THE WILCOX COLLECTION OF CONTEMPORARY POLITICAL MOVEMENTS
Fifty years ago Laird Wilcox was a student at the University of Kansas. Beginning in his teen years he had been collecting political literature, fueled in this interest by his diverse family leanings and volatile discussions over family meals. He wanted to understand what motivated people to believe the things they did and act on those beliefs, especially those beliefs and actions that were viewed as left and right wing. And he believed passionately in free speech.
In his student days he served as the chairman of the SUA Minorities Forum at KU, an organization that sponsored many films, talks and programs aligned with free speech and the controversies of the time. It was the era of the Vietnam War, the draft, the Civil Rights Movement, and student protest.
By 1964 he had exhibited his collection in the student union at KU, and won an award through the Libraries’ Taylor Book Collecting Contest.. The KU Libraries expressed interest in acquiring his collection, and in 1965 purchased the four filing cabinets of materials that would form the nucleus of the Wilcox Collection of Contemporary Political Movements.
After leaving the University, Wilcox continued to pursue his long held interest in extremist views, corresponding with many active in a variety of movements, attending rallies and protests, collecting box loads of materials, publishing directories of left wing and right wing organizations. All this material made its way to Spencer Library where it was added to the Wilcox Collection.
Likewise the library added to the holdings with paid subscriptions to many serial publications, and the purchase of books, pamphlets and audio recordings. The Collection grew rapidly, as box loads of materials were received monthly. By the 1980s the collection had outgrown the library’s capacity to catalog everything, and a U.S. Department of Education grant was obtained in 1986, providing some $350,000 over a three year period to catalog all the serial publications and ephemeral files.

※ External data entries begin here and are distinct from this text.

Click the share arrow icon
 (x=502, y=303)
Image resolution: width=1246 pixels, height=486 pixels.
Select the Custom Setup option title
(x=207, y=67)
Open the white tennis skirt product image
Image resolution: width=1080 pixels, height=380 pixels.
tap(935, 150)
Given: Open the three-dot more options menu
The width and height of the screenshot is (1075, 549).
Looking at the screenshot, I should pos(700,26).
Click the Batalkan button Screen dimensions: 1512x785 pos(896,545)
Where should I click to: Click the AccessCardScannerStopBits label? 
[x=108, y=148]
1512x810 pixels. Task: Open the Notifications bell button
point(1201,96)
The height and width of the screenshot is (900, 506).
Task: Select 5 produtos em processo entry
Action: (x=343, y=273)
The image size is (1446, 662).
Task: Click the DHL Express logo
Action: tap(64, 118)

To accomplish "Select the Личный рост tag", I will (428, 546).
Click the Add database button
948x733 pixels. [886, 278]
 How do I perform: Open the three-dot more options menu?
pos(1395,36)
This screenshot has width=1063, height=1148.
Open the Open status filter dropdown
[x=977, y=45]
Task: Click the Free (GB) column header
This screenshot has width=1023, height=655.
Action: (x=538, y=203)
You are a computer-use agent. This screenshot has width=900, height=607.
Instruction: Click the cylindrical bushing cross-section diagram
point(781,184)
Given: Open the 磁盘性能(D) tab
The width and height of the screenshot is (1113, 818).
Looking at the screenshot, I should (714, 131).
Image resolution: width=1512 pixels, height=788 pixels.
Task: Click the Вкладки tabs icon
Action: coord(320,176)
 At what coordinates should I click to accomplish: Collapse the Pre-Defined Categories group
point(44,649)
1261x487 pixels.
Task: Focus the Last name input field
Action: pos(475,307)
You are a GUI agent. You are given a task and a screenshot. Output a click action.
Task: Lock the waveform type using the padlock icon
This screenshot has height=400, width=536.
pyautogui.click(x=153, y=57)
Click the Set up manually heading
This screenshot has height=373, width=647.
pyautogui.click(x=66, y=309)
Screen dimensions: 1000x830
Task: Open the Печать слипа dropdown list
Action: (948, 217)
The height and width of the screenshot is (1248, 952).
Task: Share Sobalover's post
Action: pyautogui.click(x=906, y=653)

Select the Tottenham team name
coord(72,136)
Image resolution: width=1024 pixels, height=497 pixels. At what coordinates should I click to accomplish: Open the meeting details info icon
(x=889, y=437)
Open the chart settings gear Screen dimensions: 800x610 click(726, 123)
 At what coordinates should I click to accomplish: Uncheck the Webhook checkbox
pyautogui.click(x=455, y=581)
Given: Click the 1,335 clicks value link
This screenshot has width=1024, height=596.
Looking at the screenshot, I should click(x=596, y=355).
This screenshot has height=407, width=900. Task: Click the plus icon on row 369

Today the Wilcox Collection is one of the largest assemblages of left and right wing U.S. materials anywhere. There are thousands and thousands of pamphlets, books, newsletters, audio recordings, and political ephemera such as bumper stickers, posters, flyers, organizational membership mailings, book catalogs, relating to some 10,000 organizations at the fringes of the political spectrum. There is also a growing component of manuscript collections as well, including Laird Wilcox’s personal papers, and records from such organizations as the New York based Women for Racial and Economic Equality.
Researchers come from all over the world to use the Wilcox Collection, finding resources that are hard, if not impossible to come by elsewhere. The library continues to receive donations from Laird Wilcox, and many others who support the collection.
This is an online version of a physical exhibit that was on display in Kenneth Spencer Research Library, January through June of 2015. The exhibit was created by Rebecca Schulte, Curator of the Wilcox Collection.